**Supplied data**
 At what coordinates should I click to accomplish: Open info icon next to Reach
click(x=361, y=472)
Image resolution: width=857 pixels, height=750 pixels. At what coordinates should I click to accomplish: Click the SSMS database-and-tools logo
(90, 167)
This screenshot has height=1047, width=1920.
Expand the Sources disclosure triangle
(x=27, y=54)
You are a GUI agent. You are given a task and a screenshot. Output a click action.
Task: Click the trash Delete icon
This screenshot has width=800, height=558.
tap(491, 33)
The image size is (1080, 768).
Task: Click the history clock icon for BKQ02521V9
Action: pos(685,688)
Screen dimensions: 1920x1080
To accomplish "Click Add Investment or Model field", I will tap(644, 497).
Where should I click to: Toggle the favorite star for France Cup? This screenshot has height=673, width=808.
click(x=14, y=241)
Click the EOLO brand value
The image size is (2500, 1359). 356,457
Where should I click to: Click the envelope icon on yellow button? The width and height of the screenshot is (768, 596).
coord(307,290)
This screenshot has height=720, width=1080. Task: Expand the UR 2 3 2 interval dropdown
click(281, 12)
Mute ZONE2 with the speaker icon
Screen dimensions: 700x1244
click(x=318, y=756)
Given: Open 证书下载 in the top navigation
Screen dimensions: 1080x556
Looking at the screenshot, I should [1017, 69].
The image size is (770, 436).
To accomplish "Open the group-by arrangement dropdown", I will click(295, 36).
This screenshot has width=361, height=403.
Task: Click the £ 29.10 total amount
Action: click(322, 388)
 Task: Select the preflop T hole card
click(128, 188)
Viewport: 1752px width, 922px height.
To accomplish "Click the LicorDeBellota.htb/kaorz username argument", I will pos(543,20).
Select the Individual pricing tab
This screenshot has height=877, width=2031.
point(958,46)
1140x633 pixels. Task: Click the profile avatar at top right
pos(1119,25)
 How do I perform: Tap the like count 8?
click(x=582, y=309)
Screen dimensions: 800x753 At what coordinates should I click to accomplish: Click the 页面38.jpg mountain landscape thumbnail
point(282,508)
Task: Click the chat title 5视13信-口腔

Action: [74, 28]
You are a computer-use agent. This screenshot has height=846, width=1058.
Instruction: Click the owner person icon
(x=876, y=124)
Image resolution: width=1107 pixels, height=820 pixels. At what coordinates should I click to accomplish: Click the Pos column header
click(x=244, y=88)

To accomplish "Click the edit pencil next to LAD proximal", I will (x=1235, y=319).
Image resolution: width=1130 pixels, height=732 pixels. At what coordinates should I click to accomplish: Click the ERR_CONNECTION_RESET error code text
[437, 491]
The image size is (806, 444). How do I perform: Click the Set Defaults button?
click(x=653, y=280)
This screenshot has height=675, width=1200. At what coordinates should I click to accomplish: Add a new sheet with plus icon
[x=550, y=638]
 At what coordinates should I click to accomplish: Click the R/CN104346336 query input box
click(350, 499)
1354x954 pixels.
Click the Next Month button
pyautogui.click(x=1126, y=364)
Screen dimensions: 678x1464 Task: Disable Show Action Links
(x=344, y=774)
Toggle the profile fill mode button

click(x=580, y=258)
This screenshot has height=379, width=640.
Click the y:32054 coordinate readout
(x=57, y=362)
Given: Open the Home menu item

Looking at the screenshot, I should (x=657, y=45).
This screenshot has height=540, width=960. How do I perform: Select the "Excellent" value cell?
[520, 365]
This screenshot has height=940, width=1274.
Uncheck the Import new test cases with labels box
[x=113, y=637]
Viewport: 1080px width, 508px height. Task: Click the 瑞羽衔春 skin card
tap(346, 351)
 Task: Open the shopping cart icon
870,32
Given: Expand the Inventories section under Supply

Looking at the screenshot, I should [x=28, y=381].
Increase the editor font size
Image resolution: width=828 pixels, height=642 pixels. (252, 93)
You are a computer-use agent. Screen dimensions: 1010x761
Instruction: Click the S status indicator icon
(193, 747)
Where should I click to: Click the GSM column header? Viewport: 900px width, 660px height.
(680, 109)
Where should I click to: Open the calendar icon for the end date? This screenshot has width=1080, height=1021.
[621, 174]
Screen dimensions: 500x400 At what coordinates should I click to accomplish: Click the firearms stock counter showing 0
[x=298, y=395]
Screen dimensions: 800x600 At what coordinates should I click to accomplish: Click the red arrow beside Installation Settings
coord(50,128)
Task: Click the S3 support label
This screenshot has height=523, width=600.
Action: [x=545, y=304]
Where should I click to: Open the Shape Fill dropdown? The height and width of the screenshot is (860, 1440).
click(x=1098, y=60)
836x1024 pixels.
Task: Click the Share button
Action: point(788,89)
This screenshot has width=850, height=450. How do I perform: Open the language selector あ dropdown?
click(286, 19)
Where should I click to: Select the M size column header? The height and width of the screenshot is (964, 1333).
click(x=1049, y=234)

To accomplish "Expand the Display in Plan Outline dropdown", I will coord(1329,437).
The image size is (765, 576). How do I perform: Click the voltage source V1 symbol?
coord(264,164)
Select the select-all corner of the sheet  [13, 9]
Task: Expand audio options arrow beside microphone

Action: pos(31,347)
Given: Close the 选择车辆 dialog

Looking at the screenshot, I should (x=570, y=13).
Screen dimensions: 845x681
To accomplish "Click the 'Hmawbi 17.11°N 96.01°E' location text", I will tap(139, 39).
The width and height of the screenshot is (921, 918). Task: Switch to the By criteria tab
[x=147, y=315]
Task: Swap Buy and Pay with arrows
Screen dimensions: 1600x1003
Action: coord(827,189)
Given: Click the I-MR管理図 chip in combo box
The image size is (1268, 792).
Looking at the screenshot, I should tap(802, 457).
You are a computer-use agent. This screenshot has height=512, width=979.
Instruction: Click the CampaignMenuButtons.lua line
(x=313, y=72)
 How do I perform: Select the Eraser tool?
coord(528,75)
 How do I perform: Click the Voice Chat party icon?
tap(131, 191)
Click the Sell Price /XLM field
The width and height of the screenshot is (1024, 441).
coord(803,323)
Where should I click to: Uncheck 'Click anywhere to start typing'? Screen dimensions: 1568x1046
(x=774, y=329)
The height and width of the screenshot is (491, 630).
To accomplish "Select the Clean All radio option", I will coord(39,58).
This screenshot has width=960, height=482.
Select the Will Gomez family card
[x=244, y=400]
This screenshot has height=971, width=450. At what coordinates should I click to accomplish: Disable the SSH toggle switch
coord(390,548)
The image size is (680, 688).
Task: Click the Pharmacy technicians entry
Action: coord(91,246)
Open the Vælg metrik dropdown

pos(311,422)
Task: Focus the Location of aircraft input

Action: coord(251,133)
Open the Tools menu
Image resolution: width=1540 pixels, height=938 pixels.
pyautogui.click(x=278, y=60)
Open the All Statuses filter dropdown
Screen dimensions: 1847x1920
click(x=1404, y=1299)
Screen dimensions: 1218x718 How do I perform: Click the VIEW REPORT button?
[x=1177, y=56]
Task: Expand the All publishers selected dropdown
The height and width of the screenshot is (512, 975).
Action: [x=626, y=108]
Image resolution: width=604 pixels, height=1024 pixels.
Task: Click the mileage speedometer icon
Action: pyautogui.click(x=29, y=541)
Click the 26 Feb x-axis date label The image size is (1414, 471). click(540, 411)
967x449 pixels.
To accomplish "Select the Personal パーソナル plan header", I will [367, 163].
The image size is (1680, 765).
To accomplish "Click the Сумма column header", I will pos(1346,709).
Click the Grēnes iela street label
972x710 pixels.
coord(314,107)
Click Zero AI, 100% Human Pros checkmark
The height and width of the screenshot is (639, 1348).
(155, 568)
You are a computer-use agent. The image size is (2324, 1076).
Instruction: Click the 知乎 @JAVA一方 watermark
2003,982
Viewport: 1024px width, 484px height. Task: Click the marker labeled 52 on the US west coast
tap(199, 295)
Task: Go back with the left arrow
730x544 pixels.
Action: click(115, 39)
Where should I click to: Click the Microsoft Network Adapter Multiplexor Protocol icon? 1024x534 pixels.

**Requirement**
Show each line in the entries that holds the string "agent".

**Written response**
You are a GUI agent. You are given a task and a screenshot. Output a click action.
You are a computer-use agent. This screenshot has height=846, width=1058.
You are a computer-use agent. Screen dimensions: 1010x761
You are a computer-use agent. This screenshot has height=512, width=979.
You are a computer-use agent. The image size is (2324, 1076).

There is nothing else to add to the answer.